*** Opening DATA RECORDS ***
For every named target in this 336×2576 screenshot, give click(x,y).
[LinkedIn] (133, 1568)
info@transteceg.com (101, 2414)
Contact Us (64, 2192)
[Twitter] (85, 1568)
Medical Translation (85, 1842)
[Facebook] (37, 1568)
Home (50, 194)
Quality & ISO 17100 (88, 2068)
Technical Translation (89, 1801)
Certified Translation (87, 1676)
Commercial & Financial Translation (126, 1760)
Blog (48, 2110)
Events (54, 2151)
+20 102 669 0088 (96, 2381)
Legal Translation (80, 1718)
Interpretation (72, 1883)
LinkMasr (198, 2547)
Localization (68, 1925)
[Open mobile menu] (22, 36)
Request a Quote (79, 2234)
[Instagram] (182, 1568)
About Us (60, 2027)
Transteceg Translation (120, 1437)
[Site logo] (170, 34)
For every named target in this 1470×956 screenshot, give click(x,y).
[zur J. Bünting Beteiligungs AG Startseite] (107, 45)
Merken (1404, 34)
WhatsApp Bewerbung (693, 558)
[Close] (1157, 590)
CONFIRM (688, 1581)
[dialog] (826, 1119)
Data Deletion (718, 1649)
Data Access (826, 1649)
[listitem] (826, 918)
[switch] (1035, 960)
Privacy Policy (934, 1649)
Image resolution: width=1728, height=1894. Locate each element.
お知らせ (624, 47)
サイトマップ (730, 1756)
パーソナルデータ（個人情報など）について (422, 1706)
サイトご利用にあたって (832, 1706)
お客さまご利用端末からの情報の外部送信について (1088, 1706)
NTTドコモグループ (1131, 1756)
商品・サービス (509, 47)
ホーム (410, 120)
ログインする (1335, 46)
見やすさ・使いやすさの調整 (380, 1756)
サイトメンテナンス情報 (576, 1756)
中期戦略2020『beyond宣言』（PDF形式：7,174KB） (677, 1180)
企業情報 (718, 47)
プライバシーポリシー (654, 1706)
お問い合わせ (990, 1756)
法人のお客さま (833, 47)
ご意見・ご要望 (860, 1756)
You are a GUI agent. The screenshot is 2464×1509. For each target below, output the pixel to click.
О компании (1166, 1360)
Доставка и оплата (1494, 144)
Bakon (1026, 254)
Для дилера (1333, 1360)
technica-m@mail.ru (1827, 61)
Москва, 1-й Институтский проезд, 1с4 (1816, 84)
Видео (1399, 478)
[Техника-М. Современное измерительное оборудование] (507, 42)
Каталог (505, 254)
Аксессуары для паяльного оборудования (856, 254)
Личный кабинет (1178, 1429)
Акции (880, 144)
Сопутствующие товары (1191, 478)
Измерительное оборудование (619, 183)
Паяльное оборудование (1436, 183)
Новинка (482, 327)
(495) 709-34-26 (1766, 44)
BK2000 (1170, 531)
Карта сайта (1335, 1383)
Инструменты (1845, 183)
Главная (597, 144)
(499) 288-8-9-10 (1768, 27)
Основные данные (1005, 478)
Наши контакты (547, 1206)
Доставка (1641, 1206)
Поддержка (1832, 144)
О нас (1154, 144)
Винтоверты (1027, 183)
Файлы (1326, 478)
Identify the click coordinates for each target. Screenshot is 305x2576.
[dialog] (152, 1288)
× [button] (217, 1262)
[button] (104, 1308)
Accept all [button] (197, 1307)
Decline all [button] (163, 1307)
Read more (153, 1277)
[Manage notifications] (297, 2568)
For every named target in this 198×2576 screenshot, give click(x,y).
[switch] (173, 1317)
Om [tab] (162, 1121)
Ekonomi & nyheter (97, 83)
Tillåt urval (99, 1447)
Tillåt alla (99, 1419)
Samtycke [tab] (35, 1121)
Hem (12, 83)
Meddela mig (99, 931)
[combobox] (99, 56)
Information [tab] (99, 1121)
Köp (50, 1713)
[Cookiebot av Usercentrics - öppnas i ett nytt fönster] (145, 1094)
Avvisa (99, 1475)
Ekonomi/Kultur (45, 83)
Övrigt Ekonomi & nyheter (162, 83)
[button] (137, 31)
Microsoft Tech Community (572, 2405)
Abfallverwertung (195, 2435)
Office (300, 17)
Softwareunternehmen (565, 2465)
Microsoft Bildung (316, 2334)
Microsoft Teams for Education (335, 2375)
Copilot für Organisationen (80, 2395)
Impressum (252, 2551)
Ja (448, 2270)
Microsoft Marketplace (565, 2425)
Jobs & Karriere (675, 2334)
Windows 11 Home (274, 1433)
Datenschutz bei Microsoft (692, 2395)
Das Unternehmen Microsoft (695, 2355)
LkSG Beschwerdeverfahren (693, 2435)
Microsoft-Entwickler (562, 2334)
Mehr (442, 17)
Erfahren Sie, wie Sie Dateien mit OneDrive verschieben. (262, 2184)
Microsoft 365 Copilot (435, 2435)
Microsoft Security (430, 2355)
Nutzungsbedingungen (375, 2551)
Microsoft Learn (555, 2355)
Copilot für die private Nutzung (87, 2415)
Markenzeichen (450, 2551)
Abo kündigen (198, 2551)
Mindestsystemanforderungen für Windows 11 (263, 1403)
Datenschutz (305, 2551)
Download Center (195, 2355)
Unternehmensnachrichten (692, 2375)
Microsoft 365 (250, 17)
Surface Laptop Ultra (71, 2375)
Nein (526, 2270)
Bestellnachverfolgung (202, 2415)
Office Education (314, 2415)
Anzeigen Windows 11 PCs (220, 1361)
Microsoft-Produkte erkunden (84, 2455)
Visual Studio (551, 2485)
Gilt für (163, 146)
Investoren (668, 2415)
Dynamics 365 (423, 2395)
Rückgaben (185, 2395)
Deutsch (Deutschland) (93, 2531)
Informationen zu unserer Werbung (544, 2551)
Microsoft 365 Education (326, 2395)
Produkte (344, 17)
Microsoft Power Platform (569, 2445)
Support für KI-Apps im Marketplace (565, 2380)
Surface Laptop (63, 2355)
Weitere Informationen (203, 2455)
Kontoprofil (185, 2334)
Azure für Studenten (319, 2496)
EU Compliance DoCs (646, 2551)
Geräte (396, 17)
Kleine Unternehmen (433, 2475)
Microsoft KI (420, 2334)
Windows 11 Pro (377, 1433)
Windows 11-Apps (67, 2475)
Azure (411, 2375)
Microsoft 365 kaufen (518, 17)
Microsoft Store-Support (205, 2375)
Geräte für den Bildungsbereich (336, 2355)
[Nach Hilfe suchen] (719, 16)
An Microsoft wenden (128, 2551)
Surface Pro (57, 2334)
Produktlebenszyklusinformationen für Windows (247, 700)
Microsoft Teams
*** Closing DATA RECORDS ***
- **TASK REQUIREMENTS**
Take the entries and copy them out exactly.

- **FINISHED TASK**
For every named target in this 336×2576 screenshot, give click(x,y).
[LinkedIn] (133, 1568)
info@transteceg.com (101, 2414)
Contact Us (64, 2192)
[Twitter] (85, 1568)
Medical Translation (85, 1842)
[Facebook] (37, 1568)
Home (50, 194)
Quality & ISO 17100 (88, 2068)
Technical Translation (89, 1801)
Certified Translation (87, 1676)
Commercial & Financial Translation (126, 1760)
Blog (48, 2110)
Events (54, 2151)
+20 102 669 0088 (96, 2381)
Legal Translation (80, 1718)
Interpretation (72, 1883)
LinkMasr (198, 2547)
Localization (68, 1925)
[Open mobile menu] (22, 36)
Request a Quote (79, 2234)
[Instagram] (182, 1568)
About Us (60, 2027)
Transteceg Translation (120, 1437)
[Site logo] (170, 34)
For every named target in this 1470×956 screenshot, give click(x,y).
[zur J. Bünting Beteiligungs AG Startseite] (107, 45)
Merken (1404, 34)
WhatsApp Bewerbung (693, 558)
[Close] (1157, 590)
CONFIRM (688, 1581)
[dialog] (826, 1119)
Data Deletion (718, 1649)
Data Access (826, 1649)
[listitem] (826, 918)
[switch] (1035, 960)
Privacy Policy (934, 1649)
Image resolution: width=1728, height=1894. Locate each element.
お知らせ (624, 47)
サイトマップ (730, 1756)
パーソナルデータ（個人情報など）について (422, 1706)
サイトご利用にあたって (832, 1706)
お客さまご利用端末からの情報の外部送信について (1088, 1706)
NTTドコモグループ (1131, 1756)
商品・サービス (509, 47)
ホーム (410, 120)
ログインする (1335, 46)
見やすさ・使いやすさの調整 (380, 1756)
サイトメンテナンス情報 (576, 1756)
中期戦略2020『beyond宣言』（PDF形式：7,174KB） (677, 1180)
企業情報 (718, 47)
プライバシーポリシー (654, 1706)
お問い合わせ (990, 1756)
法人のお客さま (833, 47)
ご意見・ご要望 (860, 1756)
You are a GUI agent. The screenshot is 2464×1509. For each target below, output the pixel to click.
О компании (1166, 1360)
Доставка и оплата (1494, 144)
Bakon (1026, 254)
Для дилера (1333, 1360)
technica-m@mail.ru (1827, 61)
Москва, 1-й Институтский проезд, 1с4 (1816, 84)
Видео (1399, 478)
[Техника-М. Современное измерительное оборудование] (507, 42)
Каталог (505, 254)
Аксессуары для паяльного оборудования (856, 254)
Личный кабинет (1178, 1429)
Акции (880, 144)
Сопутствующие товары (1191, 478)
Измерительное оборудование (619, 183)
Паяльное оборудование (1436, 183)
Новинка (482, 327)
(495) 709-34-26 (1766, 44)
BK2000 (1170, 531)
Карта сайта (1335, 1383)
Инструменты (1845, 183)
Главная (597, 144)
(499) 288-8-9-10 (1768, 27)
Основные данные (1005, 478)
Наши контакты (547, 1206)
Доставка (1641, 1206)
Поддержка (1832, 144)
О нас (1154, 144)
Винтоверты (1027, 183)
Файлы (1326, 478)
Identify the click coordinates for each target. Screenshot is 305x2576.
[dialog] (152, 1288)
× [button] (217, 1262)
[button] (104, 1308)
Accept all [button] (197, 1307)
Decline all [button] (163, 1307)
Read more (153, 1277)
[Manage notifications] (297, 2568)
For every named target in this 198×2576 screenshot, give click(x,y).
[switch] (173, 1317)
Om [tab] (162, 1121)
Ekonomi & nyheter (97, 83)
Tillåt urval (99, 1447)
Tillåt alla (99, 1419)
Samtycke [tab] (35, 1121)
Hem (12, 83)
Meddela mig (99, 931)
[combobox] (99, 56)
Information [tab] (99, 1121)
Köp (50, 1713)
[Cookiebot av Usercentrics - öppnas i ett nytt fönster] (145, 1094)
Avvisa (99, 1475)
Ekonomi/Kultur (45, 83)
Övrigt Ekonomi & nyheter (162, 83)
[button] (137, 31)
Microsoft Tech Community (572, 2405)
Abfallverwertung (195, 2435)
Office (300, 17)
Softwareunternehmen (565, 2465)
Microsoft Bildung (316, 2334)
Microsoft Teams for Education (335, 2375)
Copilot für Organisationen (80, 2395)
Impressum (252, 2551)
Ja (448, 2270)
Microsoft Marketplace (565, 2425)
Jobs & Karriere (675, 2334)
Windows 11 Home (274, 1433)
Datenschutz bei Microsoft (692, 2395)
Das Unternehmen Microsoft (695, 2355)
LkSG Beschwerdeverfahren (693, 2435)
Microsoft-Entwickler (562, 2334)
Mehr (442, 17)
Erfahren Sie, wie Sie Dateien mit OneDrive verschieben. (262, 2184)
Microsoft 365 Copilot (435, 2435)
Microsoft Security (430, 2355)
Nutzungsbedingungen (375, 2551)
Microsoft Learn (555, 2355)
Copilot für die private Nutzung (87, 2415)
Markenzeichen (450, 2551)
Abo kündigen (198, 2551)
Mindestsystemanforderungen für Windows 11 (263, 1403)
Datenschutz (305, 2551)
Download Center (195, 2355)
Unternehmensnachrichten (692, 2375)
Microsoft 365 (250, 17)
Surface Laptop Ultra (71, 2375)
Nein (526, 2270)
Bestellnachverfolgung (202, 2415)
Office Education (314, 2415)
Anzeigen Windows 11 PCs (220, 1361)
Microsoft-Produkte erkunden (84, 2455)
Visual Studio (551, 2485)
Gilt für (163, 146)
Investoren (668, 2415)
Dynamics 365 (423, 2395)
Rückgaben (185, 2395)
Deutsch (Deutschland) (93, 2531)
Informationen zu unserer Werbung (544, 2551)
Microsoft 365 Education (326, 2395)
Produkte (344, 17)
Microsoft Power Platform (569, 2445)
Support für KI-Apps im Marketplace (565, 2380)
Surface Laptop (63, 2355)
Weitere Informationen (203, 2455)
Kontoprofil (185, 2334)
Azure für Studenten (319, 2496)
EU Compliance DoCs (646, 2551)
Geräte (396, 17)
Kleine Unternehmen (433, 2475)
Microsoft KI (420, 2334)
Windows 11 Pro (377, 1433)
Windows 11-Apps (67, 2475)
Azure (411, 2375)
Microsoft 365 kaufen (518, 17)
Microsoft Store-Support (205, 2375)
Geräte für den Bildungsbereich (336, 2355)
[Nach Hilfe suchen] (719, 16)
An Microsoft wenden (128, 2551)
Surface Pro (57, 2334)
Produktlebenszyklusinformationen für Windows (247, 700)
Microsoft Teams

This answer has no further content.